In this RMarkdown notebook, we’ll explore relationships between pairs of numbers in the data, focusing on how one might affect the other. We will then plot a relationship between the two pairs and then draw conclusions based on the observation. Finally, we will calculate the correlation co-efficient between the these combinations and build a confidence interval for each of the response variables.
This new variable shows the value per unit of rating, helping to explore how much market value each rating point represents.
# Create the 'value_per_rating' column
player_data$value_per_rating <- player_data$value_euro / player_data$overall_rating
head(player_data$value_per_rating)
## [1] 1175531.9 789772.7 829545.5 704545.5 681818.2 676136.4
In this pair, we treat market value (value_euro) as the response variable and the overall ratings the explanatory variable to investigate how a player’s rating impacts their market value.
This new variable shows the ratio of stamina to strength, indicating how balanced the player’s endurance is compared to their strength.
# Create the 'endurance_to_strength_ratio' column
player_data$endurance_to_strength_ratio <- player_data$stamina / player_data$strength
head(player_data$endurance_to_strength_ratio)
## [1] 1.0909091 1.5862069 1.0114943 1.7045455 0.7978723 0.8152174
This new variable represents the ratio between stamina and strength. It tells us how much endurance a player has in relation to their strength. A higher ratio indicates that a player has relatively more stamina compared to their physical strength, while a lower ratio suggests that their strength is more dominant over endurance. This is useful for determining the position a player can play in.
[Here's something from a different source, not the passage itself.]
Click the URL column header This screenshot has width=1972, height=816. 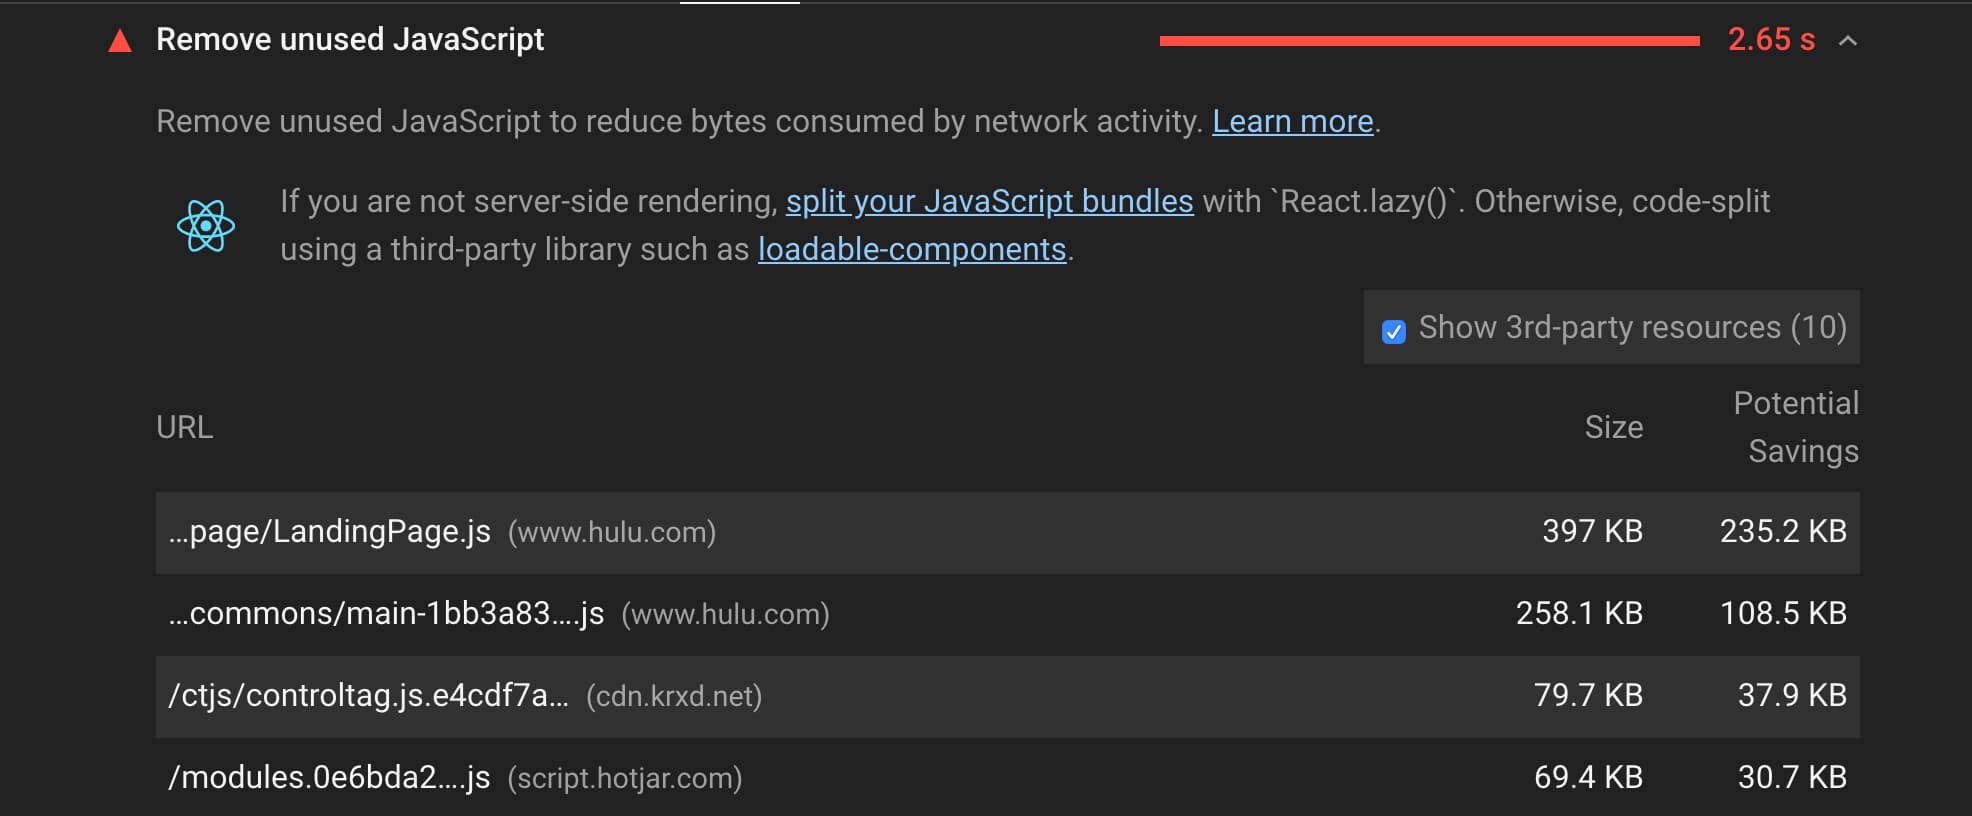(185, 428)
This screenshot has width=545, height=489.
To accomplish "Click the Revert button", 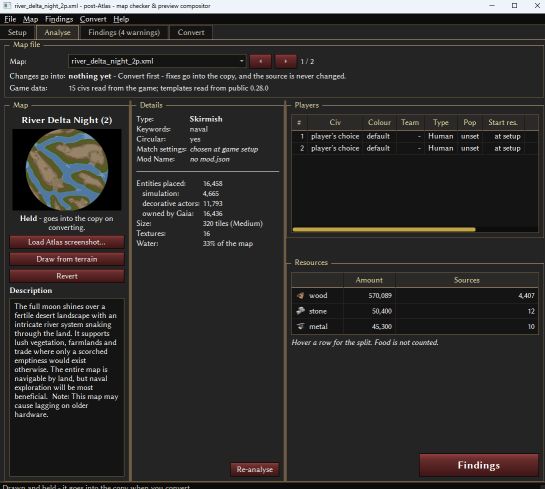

# Bin overall_rating and strength into intervals of 10 (10-20, 20-30, ..., 90-100)
player_data$overall_rating_bin <- cut(player_data$overall_rating,
breaks = seq(10, 100, by = 10),
include.lowest = TRUE,
right = FALSE) # Left-inclusive intervals
player_data$strength_bin <- cut(player_data$strength,
breaks = seq(10, 100, by = 10),
include.lowest = TRUE,
right = FALSE)
# Create a box plot for Value in Euros vs. Overall Rating
ggplot(player_data, aes(x = overall_rating_bin, y = value_euro)) +
geom_boxplot() +
labs(title = "Box Plot: Value in Euros vs. Overall Rating (Binned)",
x = "Overall Rating (Binned by 10s)",
y = "Value in Euros") +
theme_minimal()
## Warning: Removed 255 rows containing non-finite outside the scale range
## (`stat_boxplot()`).
These are players with much higher market value than expected for their rating. Possible reasons for this maybe that they are young players with high potential driving up their value even though their overall rating is lower.
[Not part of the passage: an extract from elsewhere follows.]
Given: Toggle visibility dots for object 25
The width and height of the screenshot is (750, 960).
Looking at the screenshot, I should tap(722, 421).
ggplot(player_data, aes(x = strength_bin, y = stamina)) +
geom_boxplot() +
labs(title = "Box Plot: Stamina vs. Strength (Binned)",
x = "Strength (Binned by 10s)",
y = "Stamina") +
theme_minimal()
There are few players with significantly high stamina compared to their peers in the same strength group but we mostly observe that there are a lot of players with lower stamina at the same strength range compared to their peers. This might be because they might be older players who have retained their strength but their stamina has dropped.
# Calculating the correlation for Pair 1: value_euro vs. overall_rating
cor_value_rating <- cor(player_data$value_euro, player_data$overall_rating, use = "complete.obs")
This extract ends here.